We explored different LLMs:
- DeepSeek-R1:1.5b (reasoning-focused, open-weight)
- Qwen2.5:0.5b (BASELINE)
Result:
Inconclusive. compute_metrics.py timeout.
We tested:
- Ollama — Seamless local inference with minimal setup
- Hugging Face TGI — Scalable backend for multi-GPU serving
Result: Ollama replaced TGI due to TGI not being able to pull baseline models.
Insteaad of using HuggingFace TGI, we implemented a persistent storage using Chroma.db.

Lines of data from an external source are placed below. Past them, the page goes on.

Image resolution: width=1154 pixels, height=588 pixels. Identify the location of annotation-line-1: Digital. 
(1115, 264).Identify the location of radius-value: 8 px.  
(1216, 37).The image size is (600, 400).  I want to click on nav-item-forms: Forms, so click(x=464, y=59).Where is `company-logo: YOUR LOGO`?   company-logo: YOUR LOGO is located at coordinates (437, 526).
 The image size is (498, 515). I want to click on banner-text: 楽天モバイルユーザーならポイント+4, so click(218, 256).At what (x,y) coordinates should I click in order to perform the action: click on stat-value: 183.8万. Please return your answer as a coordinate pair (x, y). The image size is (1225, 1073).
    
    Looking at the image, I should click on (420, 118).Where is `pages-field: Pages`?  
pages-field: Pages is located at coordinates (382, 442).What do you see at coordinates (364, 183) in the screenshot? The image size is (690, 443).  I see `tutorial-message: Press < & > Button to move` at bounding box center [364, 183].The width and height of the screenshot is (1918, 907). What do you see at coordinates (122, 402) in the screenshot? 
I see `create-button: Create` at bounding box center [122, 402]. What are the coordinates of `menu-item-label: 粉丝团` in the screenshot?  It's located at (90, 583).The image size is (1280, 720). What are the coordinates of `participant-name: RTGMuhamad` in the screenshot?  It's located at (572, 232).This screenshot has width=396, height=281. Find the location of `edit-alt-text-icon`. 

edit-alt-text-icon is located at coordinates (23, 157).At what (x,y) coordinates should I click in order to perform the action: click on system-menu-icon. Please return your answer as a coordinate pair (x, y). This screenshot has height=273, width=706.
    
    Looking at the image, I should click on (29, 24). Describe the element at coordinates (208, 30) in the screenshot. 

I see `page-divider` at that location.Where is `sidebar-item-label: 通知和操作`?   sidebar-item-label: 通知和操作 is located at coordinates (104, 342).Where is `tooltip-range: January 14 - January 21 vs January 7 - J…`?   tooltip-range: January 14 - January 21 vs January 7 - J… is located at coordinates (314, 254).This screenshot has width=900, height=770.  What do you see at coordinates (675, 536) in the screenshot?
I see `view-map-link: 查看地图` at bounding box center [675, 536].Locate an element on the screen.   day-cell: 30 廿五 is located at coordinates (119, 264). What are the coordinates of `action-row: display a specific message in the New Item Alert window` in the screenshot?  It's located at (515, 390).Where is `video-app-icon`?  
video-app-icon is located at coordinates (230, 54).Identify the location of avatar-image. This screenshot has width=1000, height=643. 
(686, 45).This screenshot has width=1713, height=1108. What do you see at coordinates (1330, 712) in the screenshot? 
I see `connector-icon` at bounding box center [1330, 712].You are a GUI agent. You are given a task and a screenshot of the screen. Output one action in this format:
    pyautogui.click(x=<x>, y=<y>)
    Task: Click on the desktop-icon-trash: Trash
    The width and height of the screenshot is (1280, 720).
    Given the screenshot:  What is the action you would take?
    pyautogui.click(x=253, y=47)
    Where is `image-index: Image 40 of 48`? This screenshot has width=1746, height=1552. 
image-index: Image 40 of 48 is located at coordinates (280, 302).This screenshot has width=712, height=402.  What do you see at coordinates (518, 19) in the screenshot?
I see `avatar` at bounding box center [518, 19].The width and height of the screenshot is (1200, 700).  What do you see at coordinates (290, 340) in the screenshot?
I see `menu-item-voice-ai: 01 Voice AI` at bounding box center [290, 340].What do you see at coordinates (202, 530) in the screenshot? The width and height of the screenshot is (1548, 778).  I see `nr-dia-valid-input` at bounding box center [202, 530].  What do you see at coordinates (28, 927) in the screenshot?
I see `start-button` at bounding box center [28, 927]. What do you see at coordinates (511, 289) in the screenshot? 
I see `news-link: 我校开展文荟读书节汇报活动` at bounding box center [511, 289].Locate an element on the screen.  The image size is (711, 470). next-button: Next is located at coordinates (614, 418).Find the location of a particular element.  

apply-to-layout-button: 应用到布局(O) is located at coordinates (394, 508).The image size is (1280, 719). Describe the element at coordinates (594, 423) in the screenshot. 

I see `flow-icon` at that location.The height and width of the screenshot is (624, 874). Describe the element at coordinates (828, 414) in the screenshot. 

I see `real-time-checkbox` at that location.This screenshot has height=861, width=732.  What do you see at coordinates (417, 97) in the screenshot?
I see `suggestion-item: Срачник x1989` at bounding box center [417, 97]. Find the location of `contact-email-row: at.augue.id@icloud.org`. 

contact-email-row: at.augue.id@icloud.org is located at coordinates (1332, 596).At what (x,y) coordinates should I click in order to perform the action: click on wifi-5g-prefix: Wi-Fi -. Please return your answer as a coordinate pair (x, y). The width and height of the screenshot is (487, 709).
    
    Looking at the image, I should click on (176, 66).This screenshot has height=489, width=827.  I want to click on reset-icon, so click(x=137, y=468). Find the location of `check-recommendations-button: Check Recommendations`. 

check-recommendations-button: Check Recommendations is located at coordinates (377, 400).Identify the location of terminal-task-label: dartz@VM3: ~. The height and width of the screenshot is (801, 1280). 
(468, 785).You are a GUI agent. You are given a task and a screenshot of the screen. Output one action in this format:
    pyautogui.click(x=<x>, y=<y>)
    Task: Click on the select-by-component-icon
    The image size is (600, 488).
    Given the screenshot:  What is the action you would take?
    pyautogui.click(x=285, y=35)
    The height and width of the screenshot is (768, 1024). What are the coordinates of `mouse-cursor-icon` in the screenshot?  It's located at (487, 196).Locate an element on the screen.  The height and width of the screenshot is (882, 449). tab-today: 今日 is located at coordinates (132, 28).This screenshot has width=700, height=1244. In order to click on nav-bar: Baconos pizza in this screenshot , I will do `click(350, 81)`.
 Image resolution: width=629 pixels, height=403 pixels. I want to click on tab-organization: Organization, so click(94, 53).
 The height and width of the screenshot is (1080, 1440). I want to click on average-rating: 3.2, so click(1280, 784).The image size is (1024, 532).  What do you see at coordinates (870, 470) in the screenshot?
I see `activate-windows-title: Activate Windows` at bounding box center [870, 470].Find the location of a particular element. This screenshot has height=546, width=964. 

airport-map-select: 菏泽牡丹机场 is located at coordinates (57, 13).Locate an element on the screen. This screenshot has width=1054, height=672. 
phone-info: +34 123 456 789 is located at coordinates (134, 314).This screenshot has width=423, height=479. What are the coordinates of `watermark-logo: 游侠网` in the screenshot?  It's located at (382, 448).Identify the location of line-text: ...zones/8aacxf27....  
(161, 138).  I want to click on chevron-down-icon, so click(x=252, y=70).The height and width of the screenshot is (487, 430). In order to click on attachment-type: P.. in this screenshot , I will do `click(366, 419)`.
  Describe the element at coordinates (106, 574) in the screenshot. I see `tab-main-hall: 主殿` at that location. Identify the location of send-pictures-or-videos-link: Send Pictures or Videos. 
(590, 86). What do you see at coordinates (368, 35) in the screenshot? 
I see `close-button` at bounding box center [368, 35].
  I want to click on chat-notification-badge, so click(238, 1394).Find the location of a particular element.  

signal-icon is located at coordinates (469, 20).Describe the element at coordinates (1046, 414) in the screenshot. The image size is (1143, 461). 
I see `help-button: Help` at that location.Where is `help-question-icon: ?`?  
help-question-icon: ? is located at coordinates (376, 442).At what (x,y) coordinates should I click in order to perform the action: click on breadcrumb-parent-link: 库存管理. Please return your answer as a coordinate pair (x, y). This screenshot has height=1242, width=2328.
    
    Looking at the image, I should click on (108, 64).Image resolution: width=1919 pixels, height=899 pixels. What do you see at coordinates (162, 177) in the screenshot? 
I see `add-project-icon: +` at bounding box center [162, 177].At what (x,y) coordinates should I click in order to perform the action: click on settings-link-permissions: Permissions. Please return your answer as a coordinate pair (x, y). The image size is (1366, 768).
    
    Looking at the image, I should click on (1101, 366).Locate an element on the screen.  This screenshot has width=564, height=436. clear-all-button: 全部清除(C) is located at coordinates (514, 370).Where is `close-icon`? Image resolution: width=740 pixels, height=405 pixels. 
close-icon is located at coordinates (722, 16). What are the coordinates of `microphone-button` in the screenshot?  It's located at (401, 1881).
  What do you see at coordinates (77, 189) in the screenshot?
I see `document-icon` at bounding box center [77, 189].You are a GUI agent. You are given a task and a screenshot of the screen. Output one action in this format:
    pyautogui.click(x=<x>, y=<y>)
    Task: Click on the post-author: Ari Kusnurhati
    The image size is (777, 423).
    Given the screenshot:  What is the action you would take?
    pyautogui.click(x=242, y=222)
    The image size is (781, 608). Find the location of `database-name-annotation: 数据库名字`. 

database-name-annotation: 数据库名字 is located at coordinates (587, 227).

Although the pipeline stores generation outputs for downstream evaluation, RAGAS metric computation consistently timed out during execution due to:
- API response delays from OpenAI
As a result, we deliver a baseline model with only qualitative improvement insights and no definitive RAGAS scores.
emerging-topics-rag/
├── .gitignore
├── README.md # This file
├── compute_metrics.py # Metric computation using RAGAS (OpenAI required)
└── rag-api/
├── api/
│ ├── api_rag.py
│ ├── Dockerfile
│ └── requirements.txt
├── embedding/
│ ├── embed_server.py
│ ├── Dockerfile
│ └── requirements.txt
├── ollama/
│ ├── start.sh
│ └── Dockerfile
├── vector_store/
│ └── chroma.db # Persistent ChromaDB index
├── docker-compose.yaml
└── test_api.py
- Research Prototypes — Test chunking and RAG strategies
- Private Knowledge Retrieval — Deploy local document Q&A systems
- Teaching Tool — Understand full-stack RAG pipelines
- Baseline Model Benchmarks — Evaluate low-resource model performance
- RAGAS Metrics Unavailable — Due to OpenAI API timeout issues
- No GPU Support — CPU-only by design; not optimized for high-scale workloads
- Manual Chunking Trade-offs — Semantic methods improve results but increase complexity
- Ollama Model Limitation — Must manually ensure models are pulled and accessible
We welcome contributions!
- Fork the repository
- Create a new feature branch
- Commit your changes
- Open a pull request
If you find a bug or have a feature request, feel free to open an Issue.
This project is licensed under the MIT License. You are free to use, modify, and distribute the code for academic or commercial purposes.